Asian stock markets were mixed Wednesday after Wall Street rose on strong corporate profit reports.
Tokyo advanced while Shanghai and Hong Kong declined. The yen stayed near a two-decade low under 149 to the dollar. Oil prices gained.
Wall Street's benchmark S&P 500 index rose 1.1% on Tuesday after investment bank Goldman Sachs, military contractor Lockheed Martin and others reported strong results.
Market sentiment is “looking positive so far amid forecast-beating earnings,” said Anderson Alves of ActivTrades in a report.
The profit reports helped at least temporarily offset investor worries that repeated interest rate hikes by U.S., European and Asian central banks to control inflation that is at multi-decade highs might tip the global economy into recession.
That concern has helped to drag U.S. stocks into a bear market, or a decline of more than 20% by the S&P 500 from its January high.
The Nikkei 225 in Tokyo gained 0.4% to 27,257.38, while the Shanghai Composite Index lost 0.7% to 3,060.20. The Hang Seng in Hong Kong lost 2% to 16,576.17.
The Kospi in Seoul declined 0.6% to 2,237.44 and Sydney's S&P-ASX 200 advanced 0.4% to 6,803.80.
India's Sensex opened up 0.7% at 59,357.90. New Zealand and Southeast Asian markets advanced.
On Tuesday, the S&P 500 gained 3,719.98 as 90% of the stocks in the index rose.
The Dow Jones Industrial Average rose 1.1% to close at 30,523.80. The Nasdaq composite advanced 0.9% to 10,772.40.
With no major economic data releases planned this week, investors focused on corporate earnings.
Goldman Sachs rose 2.3%, which helped to lift other lenders. Lockheed Martin jumped 8.7%, giving other military-related stocks a boost. General Dynamics rose 3.8%, Northrop Grumman gained 6.7% and Raytheon Technologies added 3.4%.

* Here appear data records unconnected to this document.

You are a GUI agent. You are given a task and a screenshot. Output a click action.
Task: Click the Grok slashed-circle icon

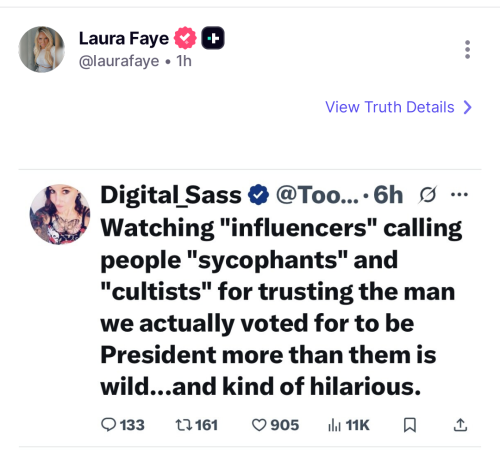427,195
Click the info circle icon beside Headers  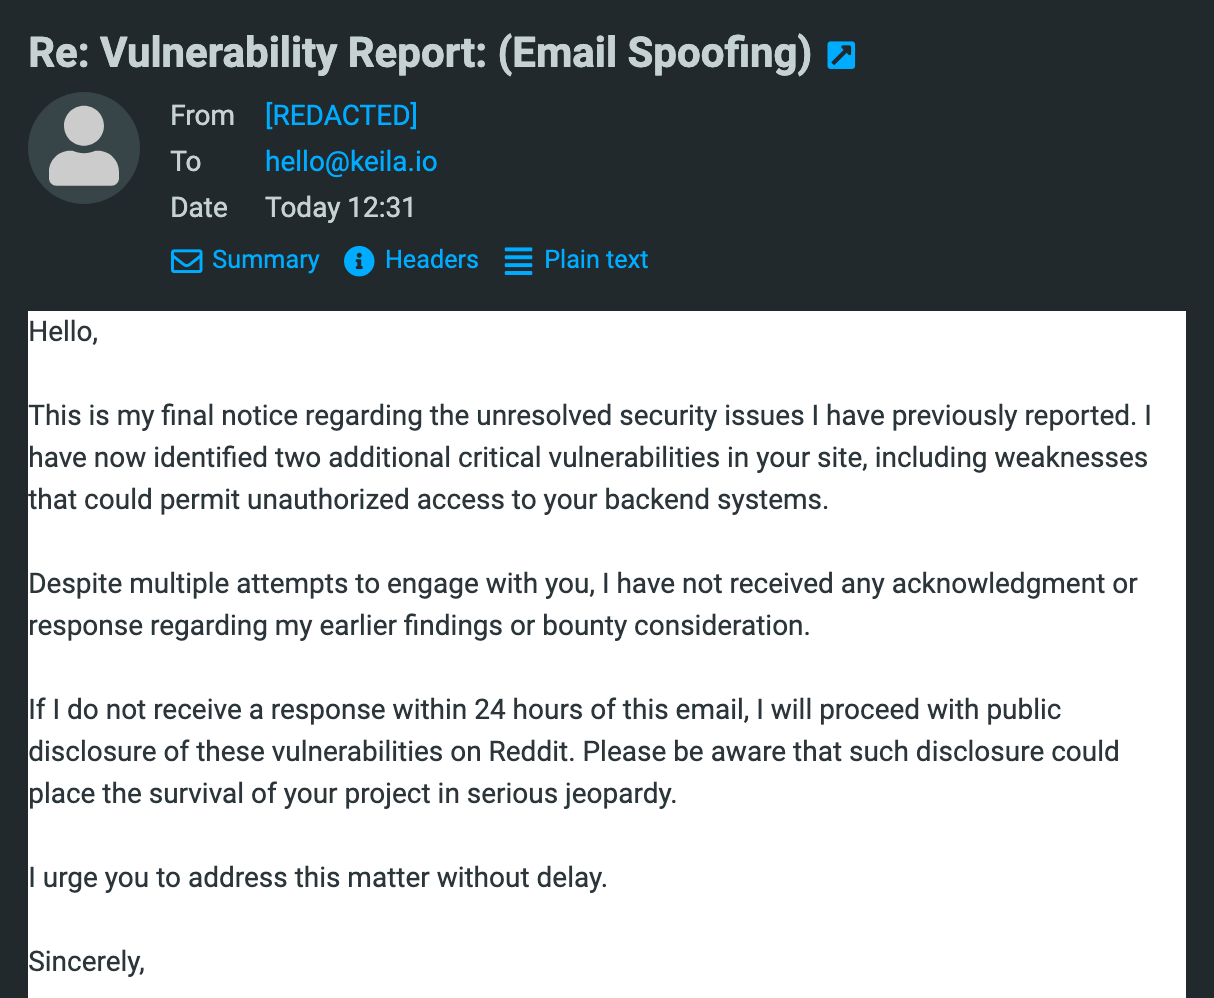pyautogui.click(x=358, y=261)
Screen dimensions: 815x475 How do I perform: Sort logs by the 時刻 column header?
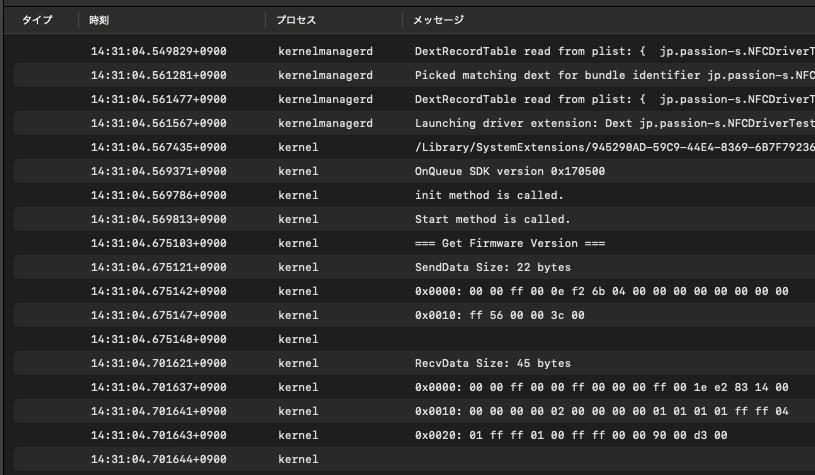coord(100,20)
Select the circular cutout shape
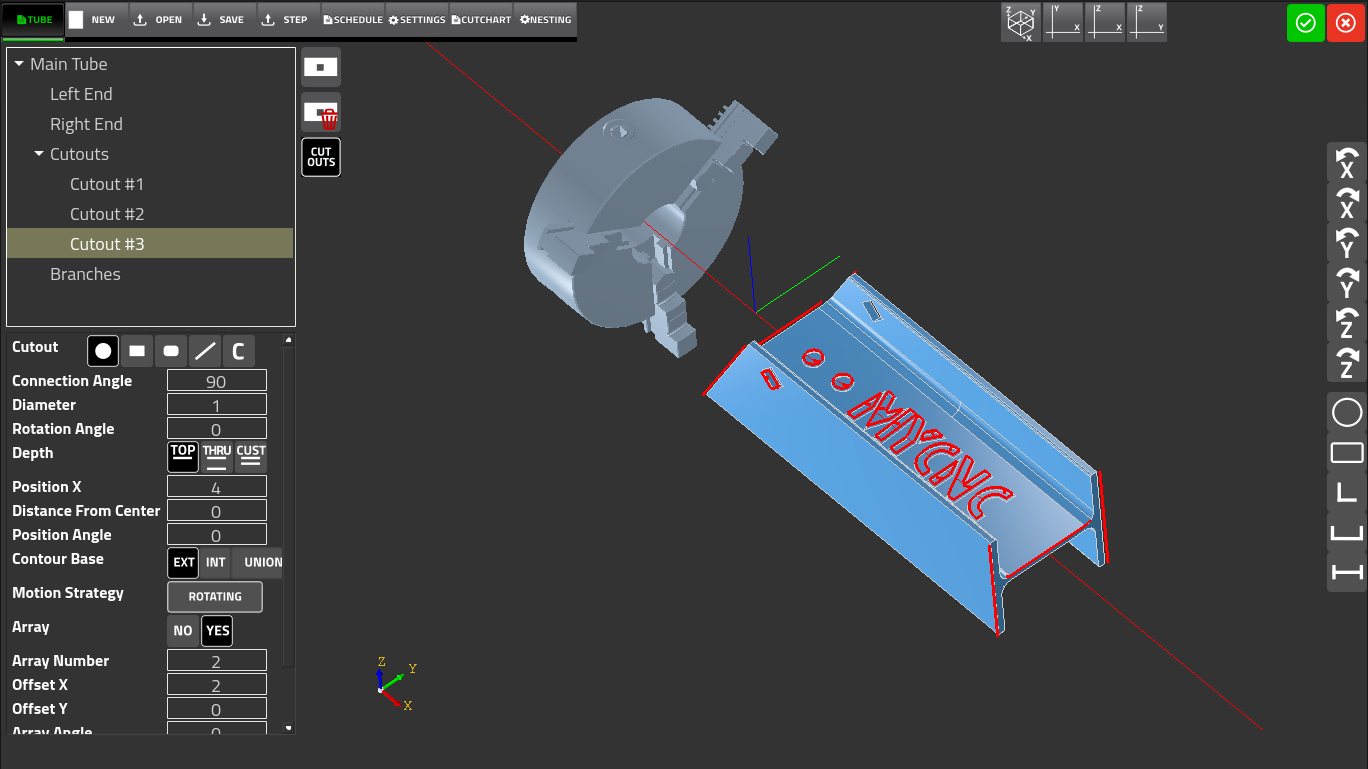1368x769 pixels. click(x=103, y=351)
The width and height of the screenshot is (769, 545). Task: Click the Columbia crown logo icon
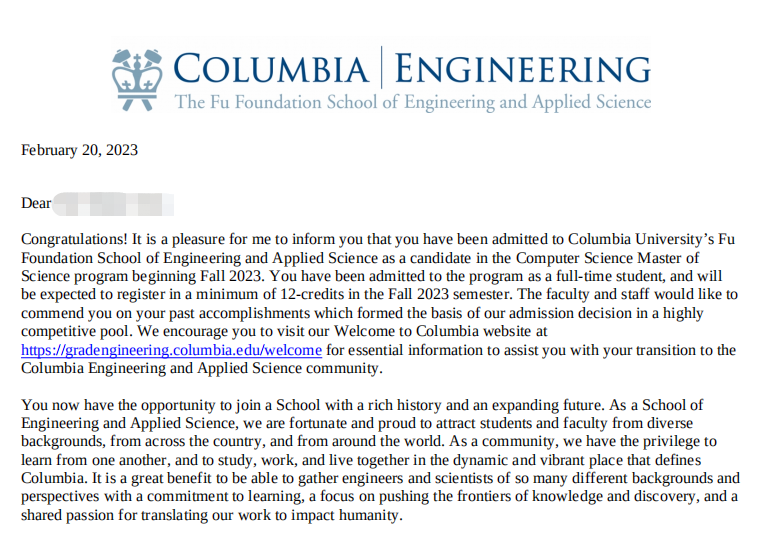tap(137, 79)
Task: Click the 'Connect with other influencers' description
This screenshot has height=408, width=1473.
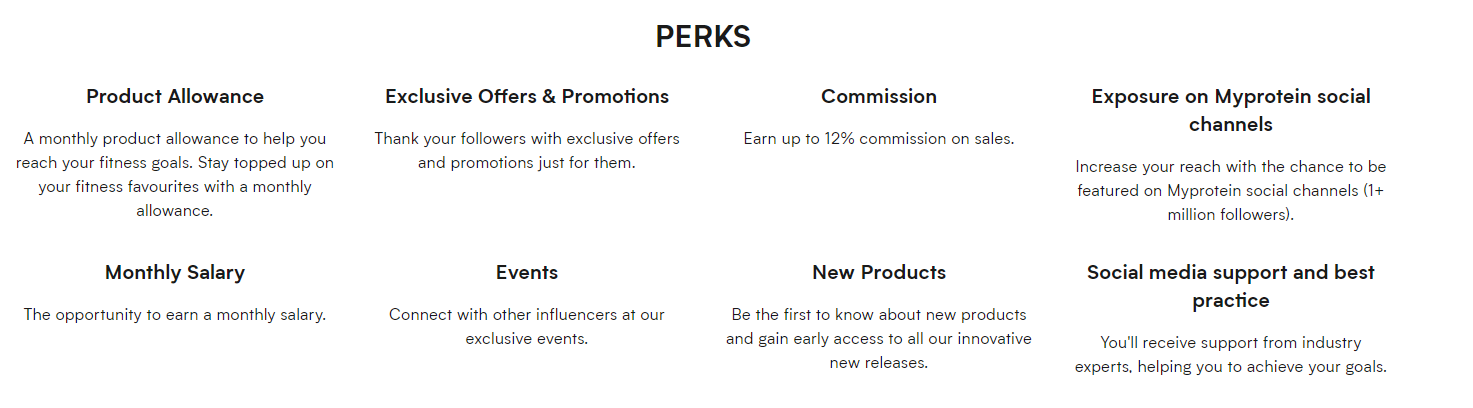Action: coord(527,327)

Johnson & Johnson slipped 0.3% after reporting solid financial result s but a narrowed forecast as it deals with a strong dollar cutting into sales outside the United States.
American Airlines, Union Pacific and American Express also report results this week.
In energy markets, benchmark U.S. crude rose 44 cents to $90.47 per barrel in electronic trading on the New York Mercantile Exchange. Brent crude, the price basis for international oil trading, advanced 41 cents to $90.44 per barrel in London.
The dollar rose to 149.44 yen from Tuesday's 149.21 yen. The euro declined to 98.30 cents from 98.50 cents.